(Listed records begins)
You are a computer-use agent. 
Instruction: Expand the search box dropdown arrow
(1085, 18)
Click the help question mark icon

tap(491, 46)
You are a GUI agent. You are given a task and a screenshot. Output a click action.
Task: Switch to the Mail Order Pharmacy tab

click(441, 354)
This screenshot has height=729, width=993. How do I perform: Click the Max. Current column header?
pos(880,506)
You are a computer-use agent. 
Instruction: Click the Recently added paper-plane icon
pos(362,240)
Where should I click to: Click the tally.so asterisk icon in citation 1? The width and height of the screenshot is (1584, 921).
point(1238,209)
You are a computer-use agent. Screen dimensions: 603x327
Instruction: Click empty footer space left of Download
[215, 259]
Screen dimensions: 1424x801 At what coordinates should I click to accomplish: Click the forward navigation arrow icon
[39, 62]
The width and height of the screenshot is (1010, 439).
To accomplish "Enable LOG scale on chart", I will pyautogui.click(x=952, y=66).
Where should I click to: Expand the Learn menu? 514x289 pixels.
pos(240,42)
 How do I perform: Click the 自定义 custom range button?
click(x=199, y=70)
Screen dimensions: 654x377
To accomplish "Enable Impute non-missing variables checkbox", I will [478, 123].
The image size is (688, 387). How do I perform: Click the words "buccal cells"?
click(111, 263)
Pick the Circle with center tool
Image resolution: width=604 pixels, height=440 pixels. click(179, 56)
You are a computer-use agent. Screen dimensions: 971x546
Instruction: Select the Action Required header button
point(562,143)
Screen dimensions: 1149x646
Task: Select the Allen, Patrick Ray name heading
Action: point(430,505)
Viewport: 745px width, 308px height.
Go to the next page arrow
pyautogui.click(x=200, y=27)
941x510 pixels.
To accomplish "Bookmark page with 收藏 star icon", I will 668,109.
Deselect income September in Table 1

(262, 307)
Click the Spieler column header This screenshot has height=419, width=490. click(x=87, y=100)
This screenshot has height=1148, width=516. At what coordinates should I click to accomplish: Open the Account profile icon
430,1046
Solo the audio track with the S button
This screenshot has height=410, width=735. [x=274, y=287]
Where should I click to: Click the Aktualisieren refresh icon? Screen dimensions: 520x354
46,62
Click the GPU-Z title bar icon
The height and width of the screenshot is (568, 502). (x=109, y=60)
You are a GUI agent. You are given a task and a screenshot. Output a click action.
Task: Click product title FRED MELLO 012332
(Listed records ends)
__Required action__: Which lines of the data include "Enable"? Copy each of them.

__Your solution__:
To accomplish "Enable LOG scale on chart", I will pyautogui.click(x=952, y=66).
To accomplish "Enable Impute non-missing variables checkbox", I will [478, 123].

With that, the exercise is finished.